105Keine verpönte Motivkündigung, wenn Arbeitnehmer Vertragsänderung ablehnt
Keine verpönte Motivkündigung, wenn Arbeitnehmer Vertragsänderung ablehnt
Die Bekl hatte aufgrund betrieblicher Umstrukturierungen versucht, mit der Kl durch Nachtrag zum Dienstvertrag eine neue Stellenbeschreibung und Funktionsbezeichnung zu vereinbaren. Weder Gehalt, Tätigkeit noch kollektivvertragliche Einstufung der Kl wären hierdurch geändert worden. Nachdem die Kl das Änderungsangebot des AG nicht akzeptiert hatte, sprach die Bekl ihr die Kündigung aus. 229
Die Berufungsinstanz stellte zur Kündigungsanfechtung der Kl wegen eines verpönten Motivs (§ 105 Abs 3 Z 1 lit i ArbVG) fest, dass aufgrund der konkreten Umstände des Einzelfalls der Kündigung der Bekl kein verpöntes Motiv zugrunde liegt.
Der OGH wies die außerordentliche Revision der Kl gegen die Entscheidung der Berufungsinstanz zurück. Der OGH stellte in seiner Urteilsbegründung zunächst fest, dass nach § 105 Abs 3 Z 1 lit i ArbVG eine Kündigung angefochten werden kann, wenn sie wegen der offenbar nicht unberechtigten Geltendmachung von vom AG in Frage gestellter Ansprüche aus dem Arbeitsverhältnis durch den AN erfolgt ist. Dazu führte der OGH weitergehend aus, dass eine Kündigung für den Fall, dass ein AG, der auf dem durch die Rechtsordnung vorgesehenen Weg, nämlich durch ein Änderungsangebot, eine Vertragsänderung über dispositive Vertragspunkte anstrebt und der AN einer solchen Änderung nicht zustimmt, zwar als sozialwidrig, nicht aber als Motivkündigung nach § 105 Abs 3 Z 1 lit i ArbVG angefochten werden kann. Diese Ansicht begründete der OGH damit, dass im Versuch des AG, eine (gesetzlich nicht unzulässige) Verschlechterung der Bedingungen des Arbeitsvertrags durch eine einvernehmliche Änderung zu erreichen, grundsätzlich kein „Infragestellen“ der bisher bestehenden Ansprüche des AN liegt. Dies auch deshalb, weil durch das Anbot einer solchen erst in der Zukunft wirksamen verschlechternden Änderung kein Anspruch aus dem (laufenden) Arbeitsvertrag in Frage gestellt wird. Etwas anderes gilt laut OGH nur dann, wenn das Änderungsanbot die Reaktion auf die Geltendmachung nicht offenbar unberechtigter Ansprüche durch den AN war und inhaltlich darauf hinauslief, ihn vor die Wahl zu stellen, diese Forderung aufzugeben oder die Beendigung des Arbeitsverhältnisses hinnehmen zu müssen.
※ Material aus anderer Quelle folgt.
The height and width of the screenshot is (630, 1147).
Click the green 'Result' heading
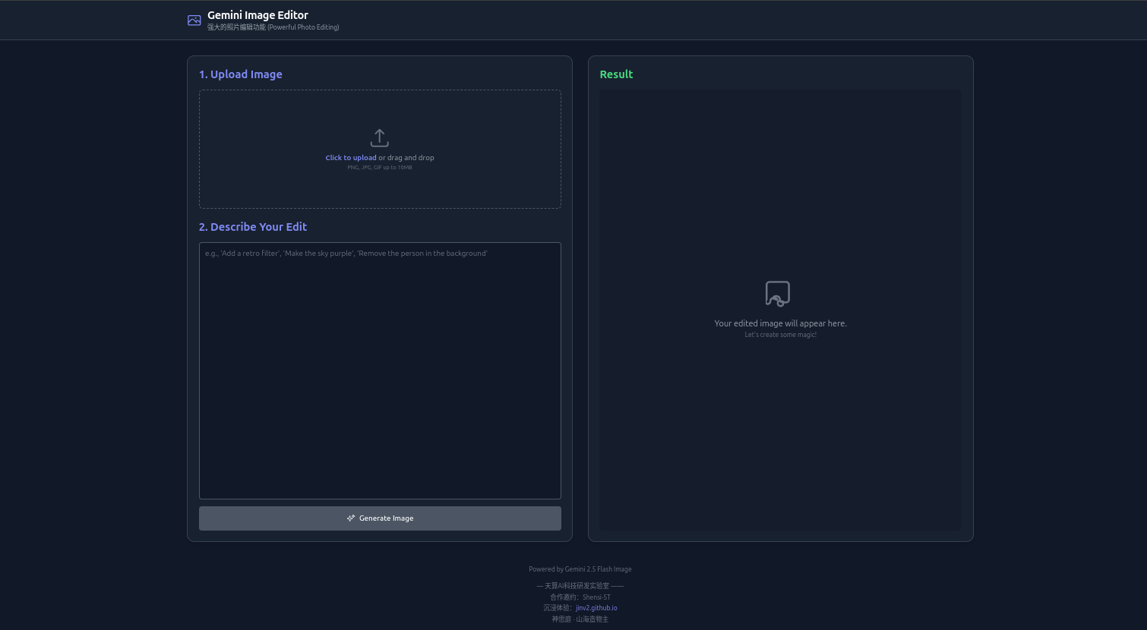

Die Rechtsansicht des Berufungsgerichts, dass aufgrund der konkreten Umstände des Einzelfalls kein verpöntes Motiv iSd § 105 Abs 3 Z 1 lit i ArbVG zugrunde liegt, hält sich nach Ansicht des OGH im Rahmen der bisherigen Rsp. Dementsprechend wies er die außerordentliche Revision der Kl zurück.